Tout ceci explique les réserves de l’ONG Survie qui a déposé une plainte il y a un an, avec la Fédération internationale des droits de l’Homme et la Ligue française des droits de l’Homme, contre Paul Barril pour complicité de génocide au Rwanda.
«Si son arrestation n’est pas liée à cette affaire, il sera vraisemblablement relaxé. En revanche, s’il est établi que cela s’est fait dans le cadre de l’enquête, nous serions satisfaits de constater que la justice avance», indique François Cetollier, le responsable du dossier à Survie.
Dans tous les cas l’emballement médiatique qui a suivi l’intervention du GIPN au domicile de Paul Barril s’explique par deux choses.
D’abord, cet homme n’est pas un simple quidam. Ex-numéro deux du GIGN, le Groupe d’intervention de la gendarmerie nationale, ancien membre de la cellule antiterroriste de l’Elysée sous François Mitterrand, il avait ensuite conseillé de nombreux chefs d’Etat en Afrique et au Rwanda, notamment. C’est dans ce cadre qu’il négocie un accord de fourniture d’armes et de munition et de formation et d’encadrement avec le gouvernement intérimaire de l’époque, alors que le Rwanda était en plein génocide.

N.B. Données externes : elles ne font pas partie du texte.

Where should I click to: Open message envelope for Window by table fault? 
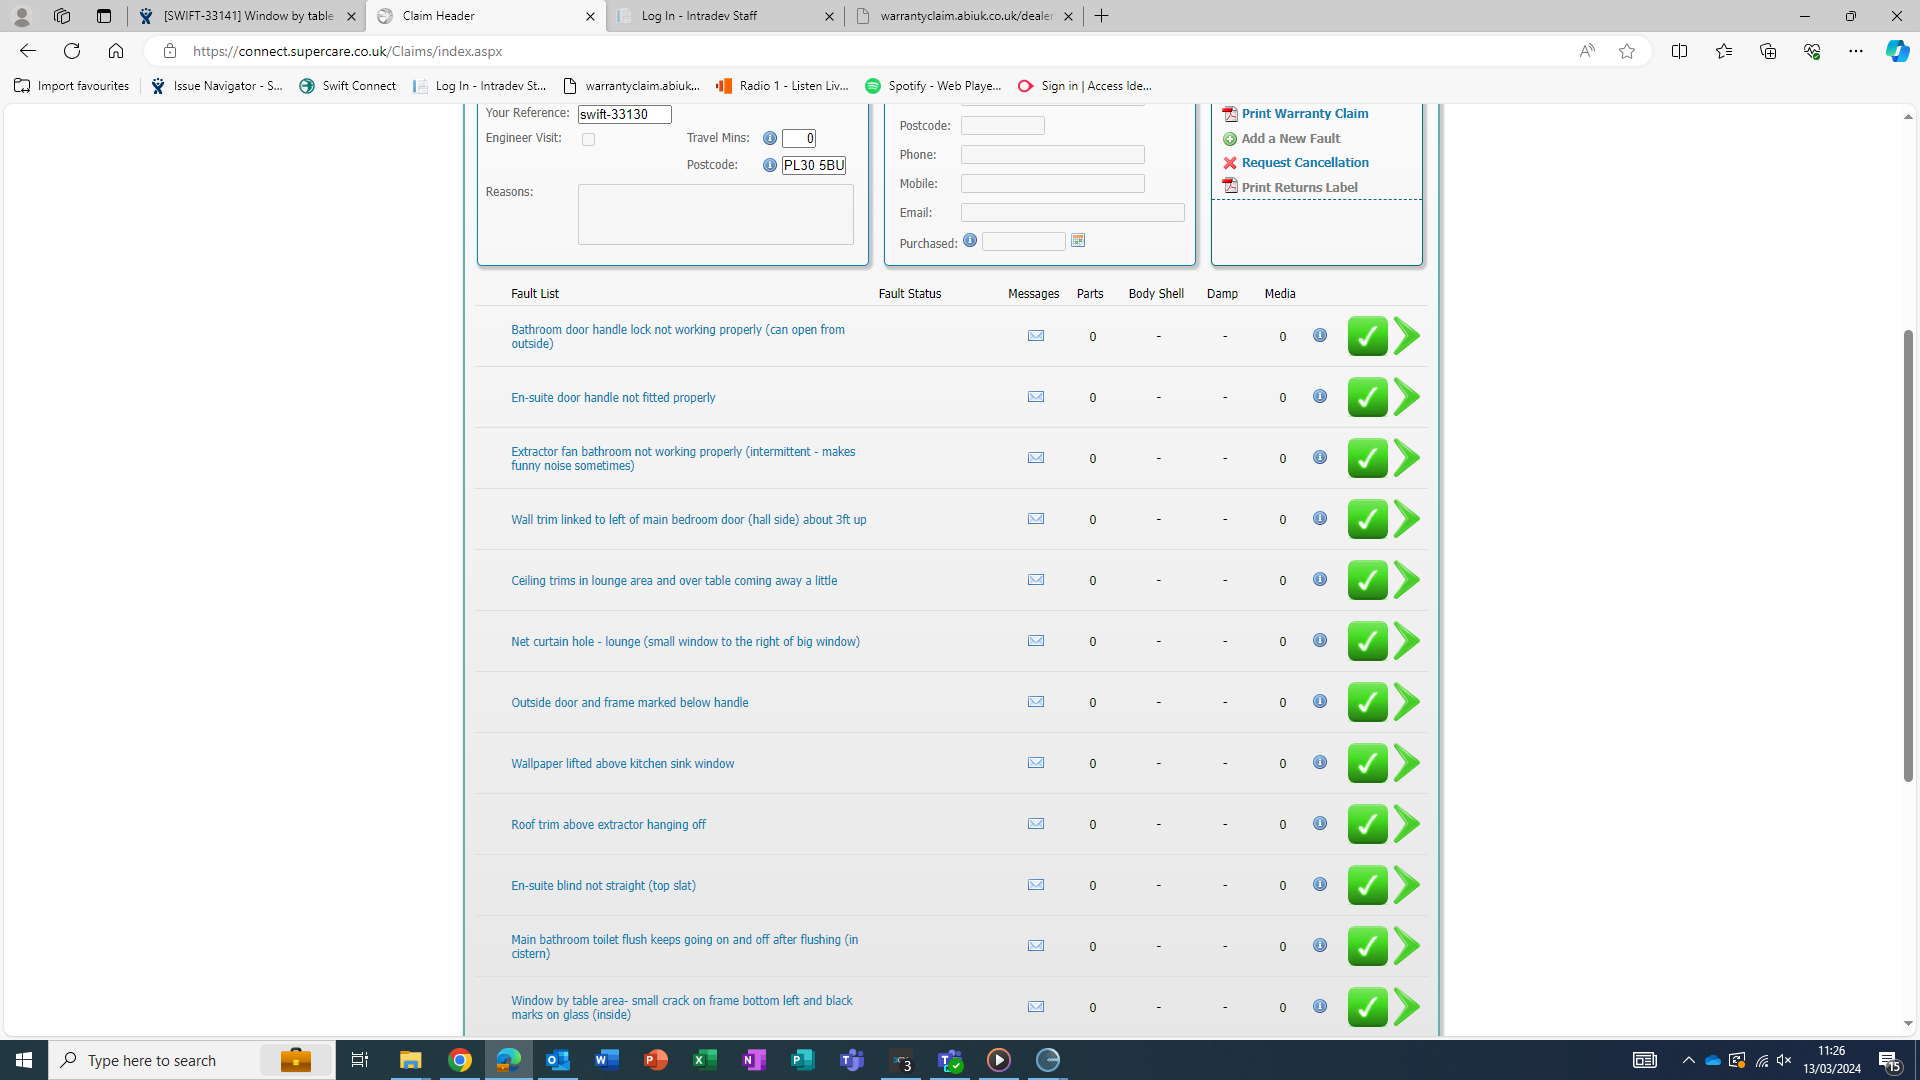pos(1036,1007)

Ensuite, lorsqu’on évoque le nom de Paul Barril, il y a toujours comme «une odeur de poudre», pour reprendre l’expression du CPCR, le Collectif des parties civiles pour le Rwanda.
Le cofondateur du GIGN est connu pour sa proximité avec la famille du président rwandais Juvénal Habyarimana, dont l’assassinat en 1994 a conduit au génocide de la minorité tutsie du pays. Paul Barril, soupçonné d’être impliqué dans cette horreur, a toujours nié la réalité même d’un génocide. Il parle plutôt de «massacre» dont les instigateurs seraient plutôt les Tutsis, lesquels selon lui avaient déjà tué en 1993 près de 100.000 Hutus au Burundi voisin.
«Un crime de masse passé aux oubliettes de l'histoire. Les Hutus du Rwanda, terrorisés, pensaient que le même sort les attendait s'ils ne réagissaient pas. Ils ont tué avant qu'on ne les tue», explique-t-il, en avril, dans une interview au Point. C’est ce point de vue qui est consigné dans son livre Paul Barril brise le silence dont la sortie est prévue dans les prochains jours.
Mais qu’est-ce qui explique le négationnisme de Paul Barril au sujet du génocide des Tutsis au Rwanda?
«Son discours depuis 20 ans consiste à banaliser ce qu’il s’est passé au Rwanda, explique François Cetollier de Survie. Son objectif est de manipuler l’opinion pour tenter de masquer la réalité des faits. Il semble aveuglé par une forme d’anti-tutsime et il se considère comme une sorte de corsaire de la République.»